Document extract:
## Start
# Tips for good photos of unphotogenic people?



## Snakebite Nixon

I'm looking for some tips for either the photographer or the subject on how to get better photos.  I myself tend to squint somewhat when smiling so I try to force myself to open my eyes for photos.  This works fairly well but I often look less than candid.  In photos, my girlfriend winds up with eyes that seem overly large or smiles that look plastic.

Can you offer any tips as to lighting, angle, or subject expression?

Example photos can be provided if it would help.  Thank you!


----------



## craig

That question can only be answered by the photographer. There should be a rapport between the subject and the camera. Finding and or creating that is a long journey. I like to think that there are not any "unphotogenic" people. They are only "unphotogenic" because I the photographer did not take the time or interest.


----------



## Kent Frost

The subject also has to take interest. If the subject doesn't take interest and acts as if they are only there because they have to be....that's tough. I dealt with a 2005 senior who was like that. Wouldn't really talk or respond to anything I said to try and build a sort of trust, therefore making communication between photographer and subject difficult, and yet again therefore making the whole situation uneasy. Sessions like that can be torturous on the results. You can see it in the subject's eyes in the end photos that they didn't really want to be there.


----------



## Snakebite Nixon

Willingness to be in a photo isn't the problem somewhow.  I just know she doesn't look the way film seems to capture her.  Craig's solution is as challenging as it is frustrating (he he) but I like to think that by coming here looking for answers, I'm definitely taking an interest.


----------



## photoboy15

Some people that are considered unphotogenic actually take some of the most photogenic people.  Its the oddities that make a picture have character. Capture charater can be helping by lighting. Hideing flaws and showing strenths is key. Also the pose will effect the picture. You asked, " what can you do?". Ever person is different so it depends on the person.


----------



## photogoddess

When I shoot portraits, I have them do a few poses and then ask them to make up a pose of their own. When they are shifting and looking around is often when I get the best shots that show their personality. Most people have ideas of poses in their heads from looking at old photos and magazines. You'd be amazed at some of the expressions that you capture when your subject is pondering that perfect pose and moving around to get into it. Strange but it works.
## End
Exercise instructions:
1. Reproduce the rows unchanged, starting at the first row and ending at the line that contains "Alle ablehnen (932, 2533)".
2. Write the next part of the forum thread about getting good photos of unphotogenic people, picking up after its last post.

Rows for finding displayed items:
## Start
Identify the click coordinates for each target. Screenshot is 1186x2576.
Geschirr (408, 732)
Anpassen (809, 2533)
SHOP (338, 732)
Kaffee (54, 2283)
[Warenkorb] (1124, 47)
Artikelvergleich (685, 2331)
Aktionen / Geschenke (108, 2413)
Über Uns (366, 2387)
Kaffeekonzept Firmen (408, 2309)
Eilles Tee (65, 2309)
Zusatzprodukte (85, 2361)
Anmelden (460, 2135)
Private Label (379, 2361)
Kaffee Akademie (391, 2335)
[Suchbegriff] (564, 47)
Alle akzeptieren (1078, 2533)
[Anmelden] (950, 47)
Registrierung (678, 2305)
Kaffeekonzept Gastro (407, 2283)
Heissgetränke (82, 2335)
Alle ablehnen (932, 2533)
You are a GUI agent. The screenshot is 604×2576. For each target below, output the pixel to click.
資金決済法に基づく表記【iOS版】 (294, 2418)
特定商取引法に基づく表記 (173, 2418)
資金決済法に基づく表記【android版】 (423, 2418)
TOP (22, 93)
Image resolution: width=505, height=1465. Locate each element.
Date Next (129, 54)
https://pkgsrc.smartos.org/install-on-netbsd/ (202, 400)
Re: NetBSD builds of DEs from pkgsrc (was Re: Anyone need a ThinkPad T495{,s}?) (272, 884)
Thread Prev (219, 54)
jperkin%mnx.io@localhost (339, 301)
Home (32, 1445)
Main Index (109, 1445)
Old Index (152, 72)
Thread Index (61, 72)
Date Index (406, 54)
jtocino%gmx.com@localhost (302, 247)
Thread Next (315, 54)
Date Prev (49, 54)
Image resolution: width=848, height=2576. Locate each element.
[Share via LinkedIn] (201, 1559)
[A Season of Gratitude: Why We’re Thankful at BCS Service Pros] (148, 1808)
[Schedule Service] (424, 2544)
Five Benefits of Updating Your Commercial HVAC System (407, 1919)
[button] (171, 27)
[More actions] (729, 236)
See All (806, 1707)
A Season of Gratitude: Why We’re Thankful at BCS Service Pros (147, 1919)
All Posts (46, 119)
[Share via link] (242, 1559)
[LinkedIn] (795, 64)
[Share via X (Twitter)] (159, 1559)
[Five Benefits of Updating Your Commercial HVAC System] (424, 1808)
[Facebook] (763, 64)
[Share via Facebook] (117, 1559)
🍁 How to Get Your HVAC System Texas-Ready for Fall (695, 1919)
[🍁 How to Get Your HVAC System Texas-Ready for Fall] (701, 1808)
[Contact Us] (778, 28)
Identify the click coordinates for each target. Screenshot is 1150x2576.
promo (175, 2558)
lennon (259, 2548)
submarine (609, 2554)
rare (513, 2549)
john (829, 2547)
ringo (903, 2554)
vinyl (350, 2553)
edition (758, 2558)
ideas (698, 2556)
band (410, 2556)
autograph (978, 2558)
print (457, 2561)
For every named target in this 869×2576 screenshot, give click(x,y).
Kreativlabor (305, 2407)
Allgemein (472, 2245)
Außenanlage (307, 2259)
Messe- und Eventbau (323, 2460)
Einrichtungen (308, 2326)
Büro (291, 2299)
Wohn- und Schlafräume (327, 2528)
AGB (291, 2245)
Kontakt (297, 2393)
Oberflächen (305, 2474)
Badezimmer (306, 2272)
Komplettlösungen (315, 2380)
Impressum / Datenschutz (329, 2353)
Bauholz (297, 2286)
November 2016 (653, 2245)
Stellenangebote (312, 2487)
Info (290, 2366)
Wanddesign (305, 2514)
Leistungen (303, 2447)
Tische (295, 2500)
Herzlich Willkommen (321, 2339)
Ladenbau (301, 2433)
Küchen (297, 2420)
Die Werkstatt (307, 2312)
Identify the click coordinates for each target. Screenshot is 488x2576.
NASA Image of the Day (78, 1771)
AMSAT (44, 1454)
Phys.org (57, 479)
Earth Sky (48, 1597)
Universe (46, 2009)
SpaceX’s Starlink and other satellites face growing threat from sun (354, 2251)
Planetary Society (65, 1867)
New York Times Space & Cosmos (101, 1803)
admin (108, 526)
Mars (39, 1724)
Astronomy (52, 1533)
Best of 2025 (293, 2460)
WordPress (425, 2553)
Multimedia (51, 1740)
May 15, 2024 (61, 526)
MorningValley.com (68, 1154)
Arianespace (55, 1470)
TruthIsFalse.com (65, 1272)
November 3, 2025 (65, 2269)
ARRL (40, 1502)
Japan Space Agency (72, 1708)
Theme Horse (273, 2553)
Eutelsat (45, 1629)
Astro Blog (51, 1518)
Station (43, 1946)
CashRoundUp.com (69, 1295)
## End
Per-task answers:
1.
Identify the click coordinates for each target. Screenshot is 1186x2576.
Geschirr (408, 732)
Anpassen (809, 2533)
SHOP (338, 732)
Kaffee (54, 2283)
[Warenkorb] (1124, 47)
Artikelvergleich (685, 2331)
Aktionen / Geschenke (108, 2413)
Über Uns (366, 2387)
Kaffeekonzept Firmen (408, 2309)
Eilles Tee (65, 2309)
Zusatzprodukte (85, 2361)
Anmelden (460, 2135)
Private Label (379, 2361)
Kaffee Akademie (391, 2335)
[Suchbegriff] (564, 47)
Alle akzeptieren (1078, 2533)
[Anmelden] (950, 47)
Registrierung (678, 2305)
Kaffeekonzept Gastro (407, 2283)
Heissgetränke (82, 2335)
Alle ablehnen (932, 2533)

2.
The way that I deal with chronic blinkers is to ask them to close their eyes and open them on 3 (1, 2, 3). This might work on someone that opens their eyes too wide as well. Squinters, make sure they don't have too much light (sun) in their eyes. And anyone with a double chin, shoot from an elevated angle. With everyone, just get them to relax and talk to you a bit. You'll see more natural smiles and expressions in no time.


----------



## Rob

I like to dance like a complete idiot. I defy anyone not to have a happy laughing face!

Rob


----------



## Snakebite Nixon

Good info guys!  I can't tell you how much I appreciate this.  I'll see about some pics later this week.  I'll post a few of the results for constructive criticism.


----------



## Hertz van Rental

Soft focus filter.
The more 'unphotogenic' they are, the more filters you use 

(an old private joke)


----------



## Rob

Hertz van Rental said:
			
		

> Soft focus filter.
> The more 'unphotogenic' they are, the more filters you use
> 
> (an old private joke)



Use the longest lens you've got with a diffuser, fog the front element with your breath and put a pair of tights over the lens. Then take a picture of someone else. :lmao:


----------



## Ghoste

Lady comes into my work for a business portrait because her boss is making her. She is extremely un-photogenic and does not really want her photo taken. My manager tries hard to get her to respond to some of the usual photo words without luck. So he tried "Money". That didn't quite work either.

Manager "Say Sh*t"
Lady "Sh*t! I like that word! I'll use that. Sh*t sh*t sh*t!!!"

It was quite hilarious watching that shoot. Maybe it'll work for you. Just not with you child portraits.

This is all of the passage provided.